* [Passage provided]:
##########

Did you just make a spelling error *(Forth)* Mr. Esquire?


----------



## dahu (May 6, 2011)

I dont want to rule out the idea that this could be more than one person. It may be a few guys acting like one guy. ie: like when kids in cartoons sit on each others shoulder and put on there parents clothes to pass themselves off as an adult. (sorry, it has been a loooong day)


----------



## ouirknotamuzd (Jan 29, 2011)

Oldmso54 said:


> Did you just make a spelling error *(Forth)* Mr. Esquire?


I noticed that too,Sir. I think his mind is preoccupied with the thoughts of possible future Herfabombings. Perfectly understandable. Or else it's just a simple typo.


----------



## ProbateGeek (Oct 13, 2010)

Oldmso54 said:


> Did you just make a spelling error *(Forth)* Mr. Esquire?


Not at all, sir. That is simply a local variation, and a perfectly acceptable spelling of this particular ordinal for English speakers west of the Mississippi.

##########

* [What you need to do]:
A – Reproduce the stretch of the forum thread from "## ProbateGeek (Oct" through "of the Mississippi.", changing "Mississippi" to "Missouri".
B – Copy out the stretch of the entries from the line containing "This screenshot has width=1024, height=1024." through the line containing "center [330, 397].", including both of those lines, and leave out the pictures.

* [Material shown]:
##########

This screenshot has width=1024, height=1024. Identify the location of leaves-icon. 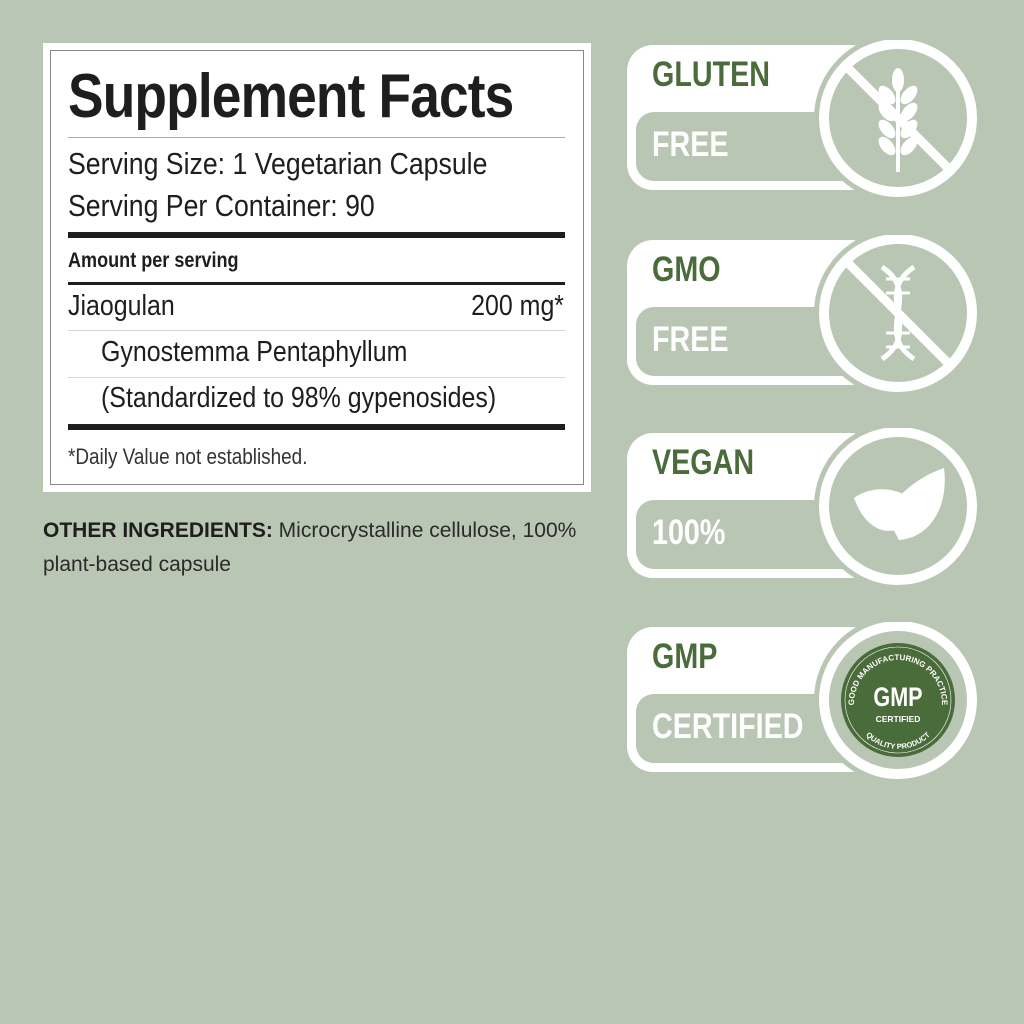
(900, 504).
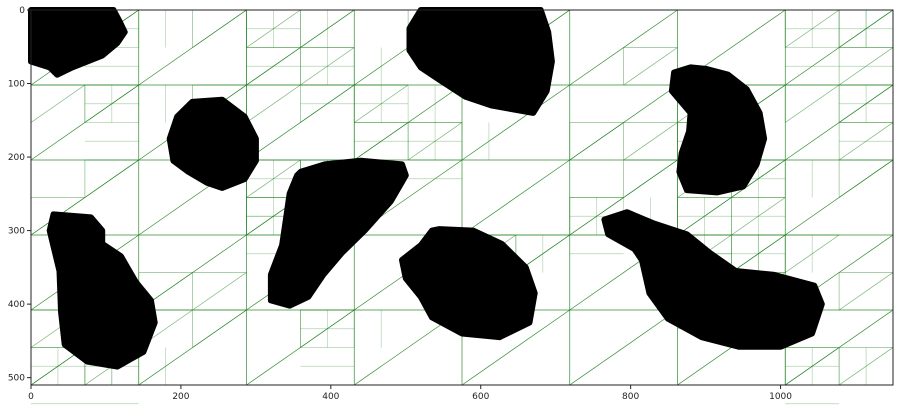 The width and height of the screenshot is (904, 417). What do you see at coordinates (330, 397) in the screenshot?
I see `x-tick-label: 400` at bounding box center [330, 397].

##########

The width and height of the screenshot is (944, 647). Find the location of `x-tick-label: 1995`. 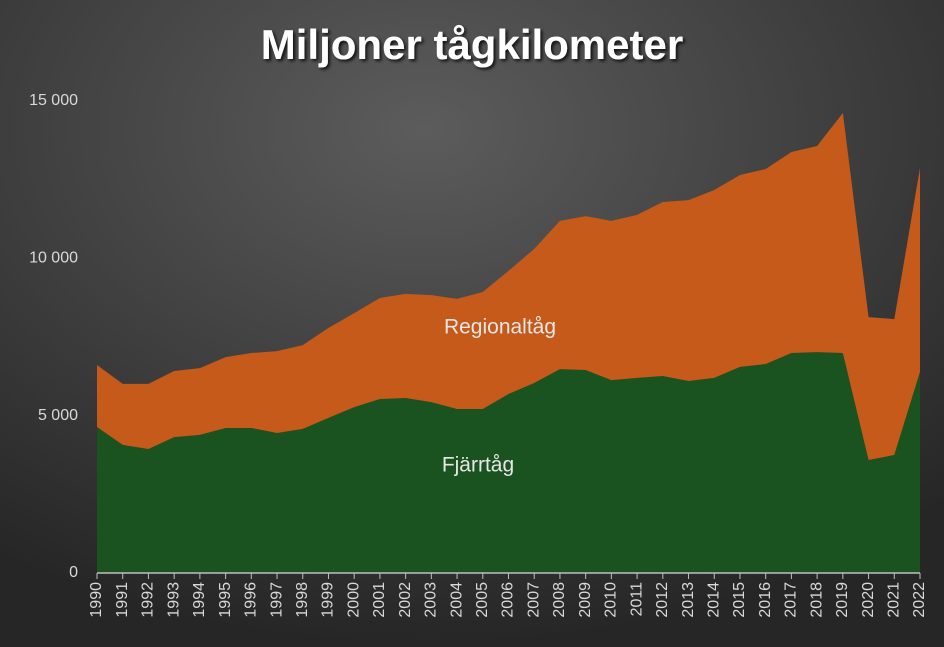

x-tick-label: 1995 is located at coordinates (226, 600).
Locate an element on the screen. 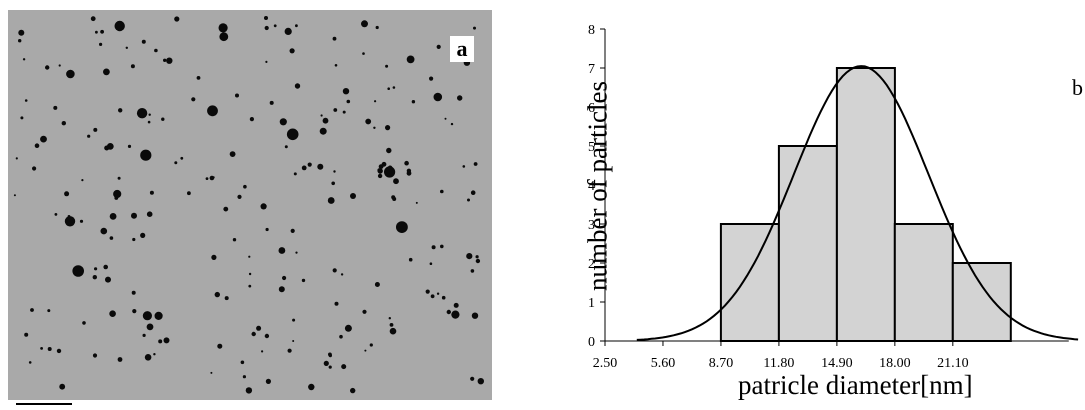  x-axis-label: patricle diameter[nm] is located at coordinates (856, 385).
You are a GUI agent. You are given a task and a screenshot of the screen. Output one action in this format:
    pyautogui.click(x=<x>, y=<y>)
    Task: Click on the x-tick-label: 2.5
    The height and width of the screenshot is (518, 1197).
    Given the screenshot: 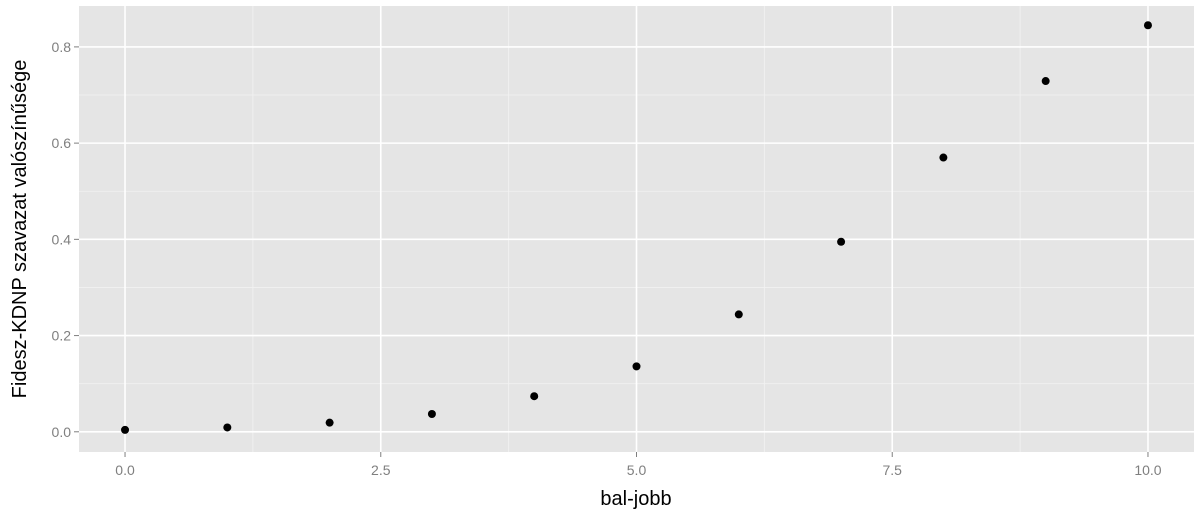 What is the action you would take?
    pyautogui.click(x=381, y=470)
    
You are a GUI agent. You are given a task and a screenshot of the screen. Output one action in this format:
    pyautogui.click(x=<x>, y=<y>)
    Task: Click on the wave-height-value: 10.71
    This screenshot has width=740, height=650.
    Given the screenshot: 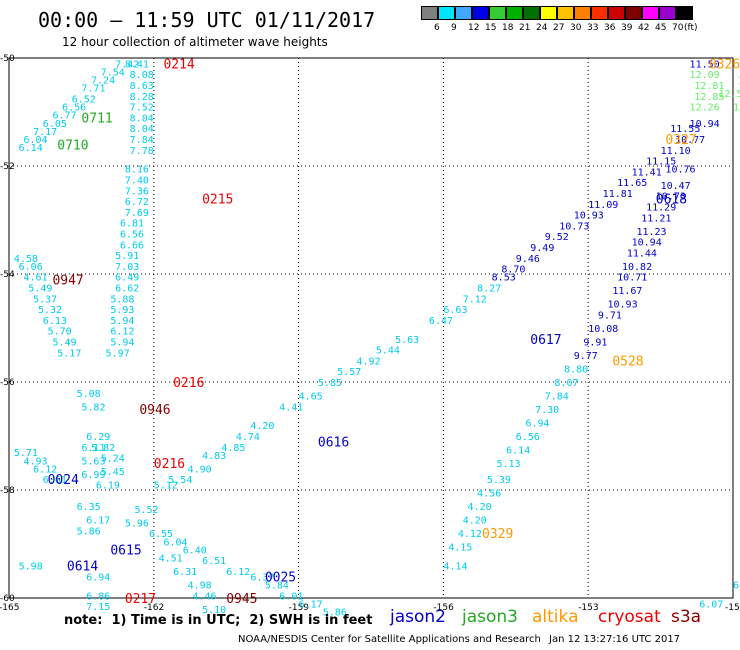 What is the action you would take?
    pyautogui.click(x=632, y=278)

##########

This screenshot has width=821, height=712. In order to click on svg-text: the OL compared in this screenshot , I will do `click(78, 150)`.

##########

* [Solutions]:
A –
## ProbateGeek (Oct 13, 2010)

Oldmso54 said:


> Did you just make a spelling error *(Forth)* Mr. Esquire?


Not at all, sir. That is simply a local variation, and a perfectly acceptable spelling of this particular ordinal for English speakers west of the Missouri.

B –
This screenshot has width=1024, height=1024. Identify the location of leaves-icon. 
(900, 504).
 The width and height of the screenshot is (904, 417). What do you see at coordinates (330, 397) in the screenshot?
I see `x-tick-label: 400` at bounding box center [330, 397].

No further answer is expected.